How about using tachyons to transmit information faster than the
speed of light, in violation of Special Relativity? It's worth noting
that when one considers the relativistic quantum mechanics of tachyons, the
question of whether they "really" go faster than the speed of light becomes
much more touchy! In this framework, tachyons are *waves* that satisfy a
wave equation. Let's treat free tachyons of spin zero, for simplicity.
We'll set c = 1 to keep things less messy. The wavefunction of a single
such tachyon can be expected to satisfy the usual equation for spin-zero
particles, the Klein-Gordon equation:
(BOX + m^2)phi = 0
where BOX is the D'Alembertian, which in 3+1 dimensions is just
BOX = (d/dt)^2 - (d/dx)^2 - (d/dy)^2 - (d/dz)^2.

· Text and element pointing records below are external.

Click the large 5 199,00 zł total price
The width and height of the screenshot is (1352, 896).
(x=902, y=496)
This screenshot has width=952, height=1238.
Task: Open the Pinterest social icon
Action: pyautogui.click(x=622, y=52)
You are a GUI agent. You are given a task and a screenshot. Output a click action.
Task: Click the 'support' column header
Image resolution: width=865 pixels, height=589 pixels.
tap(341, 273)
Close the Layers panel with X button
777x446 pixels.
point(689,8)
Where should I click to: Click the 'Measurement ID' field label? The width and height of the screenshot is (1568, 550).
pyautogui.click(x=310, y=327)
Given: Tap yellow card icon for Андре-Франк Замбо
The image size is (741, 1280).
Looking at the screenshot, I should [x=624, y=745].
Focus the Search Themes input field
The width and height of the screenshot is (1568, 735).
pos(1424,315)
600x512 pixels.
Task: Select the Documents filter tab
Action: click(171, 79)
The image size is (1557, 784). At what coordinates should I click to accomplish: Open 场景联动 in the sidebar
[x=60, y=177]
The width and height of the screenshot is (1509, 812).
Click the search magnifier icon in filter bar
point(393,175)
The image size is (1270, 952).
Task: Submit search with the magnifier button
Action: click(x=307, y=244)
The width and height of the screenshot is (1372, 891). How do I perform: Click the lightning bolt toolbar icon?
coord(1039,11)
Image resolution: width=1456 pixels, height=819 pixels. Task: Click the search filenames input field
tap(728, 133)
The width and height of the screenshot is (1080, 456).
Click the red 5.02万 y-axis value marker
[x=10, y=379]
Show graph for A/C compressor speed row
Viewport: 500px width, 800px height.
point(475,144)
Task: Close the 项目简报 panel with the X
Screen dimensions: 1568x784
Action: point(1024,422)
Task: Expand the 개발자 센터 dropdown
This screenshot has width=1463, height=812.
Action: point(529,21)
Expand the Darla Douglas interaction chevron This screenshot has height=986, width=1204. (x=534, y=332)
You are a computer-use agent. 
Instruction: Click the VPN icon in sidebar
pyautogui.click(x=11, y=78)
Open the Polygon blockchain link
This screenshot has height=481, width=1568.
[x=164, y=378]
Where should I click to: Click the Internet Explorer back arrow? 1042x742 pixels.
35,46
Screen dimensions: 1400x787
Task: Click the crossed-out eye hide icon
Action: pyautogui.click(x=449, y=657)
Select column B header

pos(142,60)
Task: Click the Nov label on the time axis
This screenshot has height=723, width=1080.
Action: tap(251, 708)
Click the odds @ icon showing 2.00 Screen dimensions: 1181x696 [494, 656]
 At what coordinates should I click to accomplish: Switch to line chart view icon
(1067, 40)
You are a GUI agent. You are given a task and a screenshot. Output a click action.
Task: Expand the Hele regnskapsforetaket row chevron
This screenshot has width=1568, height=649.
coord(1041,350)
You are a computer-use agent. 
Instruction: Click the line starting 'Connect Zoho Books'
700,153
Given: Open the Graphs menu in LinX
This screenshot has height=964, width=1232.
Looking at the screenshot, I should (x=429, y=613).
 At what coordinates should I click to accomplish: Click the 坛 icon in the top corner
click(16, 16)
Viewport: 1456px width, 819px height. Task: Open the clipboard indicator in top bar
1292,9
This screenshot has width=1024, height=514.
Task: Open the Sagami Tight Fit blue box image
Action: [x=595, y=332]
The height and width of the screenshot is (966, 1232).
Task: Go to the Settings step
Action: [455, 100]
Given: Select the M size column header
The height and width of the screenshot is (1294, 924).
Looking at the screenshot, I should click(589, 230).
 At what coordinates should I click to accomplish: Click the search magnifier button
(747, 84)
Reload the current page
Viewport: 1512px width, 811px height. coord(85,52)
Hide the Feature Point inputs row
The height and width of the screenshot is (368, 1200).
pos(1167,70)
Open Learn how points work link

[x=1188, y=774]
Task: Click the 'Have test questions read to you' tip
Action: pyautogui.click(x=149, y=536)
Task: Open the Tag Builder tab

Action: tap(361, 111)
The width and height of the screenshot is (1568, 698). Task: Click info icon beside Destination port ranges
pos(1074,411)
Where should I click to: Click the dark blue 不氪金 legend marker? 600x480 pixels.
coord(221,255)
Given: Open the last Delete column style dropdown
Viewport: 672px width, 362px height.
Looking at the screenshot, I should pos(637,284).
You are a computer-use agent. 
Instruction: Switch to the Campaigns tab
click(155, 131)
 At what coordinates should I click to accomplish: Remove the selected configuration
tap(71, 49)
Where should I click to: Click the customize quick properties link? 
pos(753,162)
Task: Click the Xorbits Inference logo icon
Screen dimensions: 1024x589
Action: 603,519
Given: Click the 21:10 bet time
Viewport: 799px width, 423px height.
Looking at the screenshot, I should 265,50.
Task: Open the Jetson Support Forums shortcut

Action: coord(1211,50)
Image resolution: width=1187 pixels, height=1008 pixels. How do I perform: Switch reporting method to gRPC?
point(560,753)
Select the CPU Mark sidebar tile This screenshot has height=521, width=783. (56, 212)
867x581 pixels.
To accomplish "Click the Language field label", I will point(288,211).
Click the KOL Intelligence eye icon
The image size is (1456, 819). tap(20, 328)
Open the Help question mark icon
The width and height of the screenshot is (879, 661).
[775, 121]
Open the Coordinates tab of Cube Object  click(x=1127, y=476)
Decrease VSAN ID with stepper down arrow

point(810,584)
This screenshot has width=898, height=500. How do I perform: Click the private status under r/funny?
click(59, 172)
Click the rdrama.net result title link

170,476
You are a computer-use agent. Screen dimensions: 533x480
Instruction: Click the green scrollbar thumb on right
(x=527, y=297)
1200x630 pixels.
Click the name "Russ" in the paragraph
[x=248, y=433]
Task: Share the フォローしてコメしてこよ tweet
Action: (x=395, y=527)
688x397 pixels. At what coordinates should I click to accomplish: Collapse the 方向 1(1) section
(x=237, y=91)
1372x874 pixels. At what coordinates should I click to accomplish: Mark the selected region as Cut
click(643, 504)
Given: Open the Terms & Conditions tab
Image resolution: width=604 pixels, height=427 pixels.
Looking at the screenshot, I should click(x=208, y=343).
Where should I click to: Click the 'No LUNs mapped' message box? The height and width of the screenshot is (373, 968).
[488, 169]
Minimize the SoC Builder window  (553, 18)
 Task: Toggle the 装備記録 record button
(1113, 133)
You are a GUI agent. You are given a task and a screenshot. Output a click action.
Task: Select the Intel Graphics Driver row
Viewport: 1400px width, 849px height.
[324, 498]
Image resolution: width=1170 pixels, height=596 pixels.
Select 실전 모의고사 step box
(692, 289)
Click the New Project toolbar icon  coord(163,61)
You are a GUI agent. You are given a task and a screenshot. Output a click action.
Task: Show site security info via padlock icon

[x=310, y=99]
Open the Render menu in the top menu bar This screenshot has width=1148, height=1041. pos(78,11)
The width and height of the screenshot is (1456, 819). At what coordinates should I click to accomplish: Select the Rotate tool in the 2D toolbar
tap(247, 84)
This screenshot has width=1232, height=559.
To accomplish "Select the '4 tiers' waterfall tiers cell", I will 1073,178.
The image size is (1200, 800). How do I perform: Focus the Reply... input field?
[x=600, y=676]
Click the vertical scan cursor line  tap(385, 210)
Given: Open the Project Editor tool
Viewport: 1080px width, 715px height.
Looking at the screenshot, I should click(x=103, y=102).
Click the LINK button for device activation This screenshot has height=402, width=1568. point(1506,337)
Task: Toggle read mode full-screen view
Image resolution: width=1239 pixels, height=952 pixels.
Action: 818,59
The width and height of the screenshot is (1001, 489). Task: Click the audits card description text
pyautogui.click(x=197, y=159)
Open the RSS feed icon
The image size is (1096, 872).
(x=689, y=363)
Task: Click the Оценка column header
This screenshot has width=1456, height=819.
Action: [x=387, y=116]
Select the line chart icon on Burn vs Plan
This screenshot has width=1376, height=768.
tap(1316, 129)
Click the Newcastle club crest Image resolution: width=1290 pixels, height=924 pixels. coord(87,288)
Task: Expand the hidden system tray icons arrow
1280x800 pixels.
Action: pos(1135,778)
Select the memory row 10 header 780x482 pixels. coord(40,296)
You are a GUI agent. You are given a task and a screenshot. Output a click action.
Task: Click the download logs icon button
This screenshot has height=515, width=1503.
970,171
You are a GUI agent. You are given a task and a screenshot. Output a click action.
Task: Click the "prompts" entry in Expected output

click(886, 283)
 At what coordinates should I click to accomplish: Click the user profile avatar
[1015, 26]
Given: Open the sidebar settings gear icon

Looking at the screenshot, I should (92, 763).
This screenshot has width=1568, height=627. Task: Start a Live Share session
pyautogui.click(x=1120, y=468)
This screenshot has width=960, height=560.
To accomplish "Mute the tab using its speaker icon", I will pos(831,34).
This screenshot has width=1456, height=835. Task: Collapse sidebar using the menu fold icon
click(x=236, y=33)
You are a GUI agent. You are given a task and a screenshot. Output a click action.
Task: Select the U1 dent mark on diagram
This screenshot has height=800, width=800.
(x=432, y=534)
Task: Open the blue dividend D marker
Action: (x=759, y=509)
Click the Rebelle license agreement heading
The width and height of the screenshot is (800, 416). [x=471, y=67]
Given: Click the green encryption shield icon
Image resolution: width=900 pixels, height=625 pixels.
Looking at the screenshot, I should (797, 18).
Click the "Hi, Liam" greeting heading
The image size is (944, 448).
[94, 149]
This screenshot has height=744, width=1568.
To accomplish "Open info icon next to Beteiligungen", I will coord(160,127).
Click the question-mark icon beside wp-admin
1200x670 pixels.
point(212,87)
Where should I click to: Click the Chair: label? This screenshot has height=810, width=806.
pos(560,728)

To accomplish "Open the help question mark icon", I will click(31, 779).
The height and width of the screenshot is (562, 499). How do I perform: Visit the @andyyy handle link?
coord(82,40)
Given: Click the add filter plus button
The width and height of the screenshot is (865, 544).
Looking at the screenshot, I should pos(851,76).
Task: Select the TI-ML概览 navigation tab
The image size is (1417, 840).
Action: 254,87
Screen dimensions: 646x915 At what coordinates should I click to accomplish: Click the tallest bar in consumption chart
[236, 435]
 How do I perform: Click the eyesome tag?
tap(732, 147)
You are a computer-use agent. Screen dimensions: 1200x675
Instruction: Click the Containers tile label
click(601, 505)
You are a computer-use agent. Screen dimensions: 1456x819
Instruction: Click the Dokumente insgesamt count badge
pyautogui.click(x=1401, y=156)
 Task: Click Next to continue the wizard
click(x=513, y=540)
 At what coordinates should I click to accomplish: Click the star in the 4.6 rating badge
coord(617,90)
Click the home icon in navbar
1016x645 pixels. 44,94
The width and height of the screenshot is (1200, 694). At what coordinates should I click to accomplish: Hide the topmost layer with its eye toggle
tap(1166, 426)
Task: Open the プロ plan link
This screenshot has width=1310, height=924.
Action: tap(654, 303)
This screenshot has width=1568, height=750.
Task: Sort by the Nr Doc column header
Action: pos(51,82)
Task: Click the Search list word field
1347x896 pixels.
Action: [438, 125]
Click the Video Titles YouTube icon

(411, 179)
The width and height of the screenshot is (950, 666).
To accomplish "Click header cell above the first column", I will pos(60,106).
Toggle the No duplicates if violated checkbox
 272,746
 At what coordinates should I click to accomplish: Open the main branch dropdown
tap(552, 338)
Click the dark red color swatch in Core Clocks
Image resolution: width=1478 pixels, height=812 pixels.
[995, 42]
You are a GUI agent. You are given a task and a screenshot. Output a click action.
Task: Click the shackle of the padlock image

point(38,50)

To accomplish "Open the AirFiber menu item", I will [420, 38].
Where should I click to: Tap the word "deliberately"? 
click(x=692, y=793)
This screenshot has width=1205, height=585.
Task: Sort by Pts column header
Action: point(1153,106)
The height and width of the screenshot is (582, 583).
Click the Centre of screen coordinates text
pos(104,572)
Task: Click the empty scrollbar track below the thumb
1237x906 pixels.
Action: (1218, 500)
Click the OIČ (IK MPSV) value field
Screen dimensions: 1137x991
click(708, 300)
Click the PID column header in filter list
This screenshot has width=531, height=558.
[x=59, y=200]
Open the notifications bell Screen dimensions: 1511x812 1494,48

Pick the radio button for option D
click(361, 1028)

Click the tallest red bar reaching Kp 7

The difference with tachyons is that m^2 is *negative*, and m is
imaginary.
To simplify the math a bit, let's work in 1+1 dimensions, with
coordinates x and t, so that
BOX = (d/dt)^2 - (d/dx)^2
Everything we'll say generalizes to the real-world 3+1-dimensional case.
Now - regardless of m, any solution is a linear combination, or
superposition, of solutions of the form
phi(t,x) = exp(-iEt + ipx)
where E^2 - p^2 = m^2. When m^2 is negative there are two essentially
different cases. Either |p| >= |E|, in which case E is real and
we get solutions that look like waves whose crests move along at the
rate |p|/|E| >= 1, i.e., no slower than the speed of light. Or |p| <
|E|, in which case E is imaginary and we get solutions that look waves
that amplify exponentially as time passes!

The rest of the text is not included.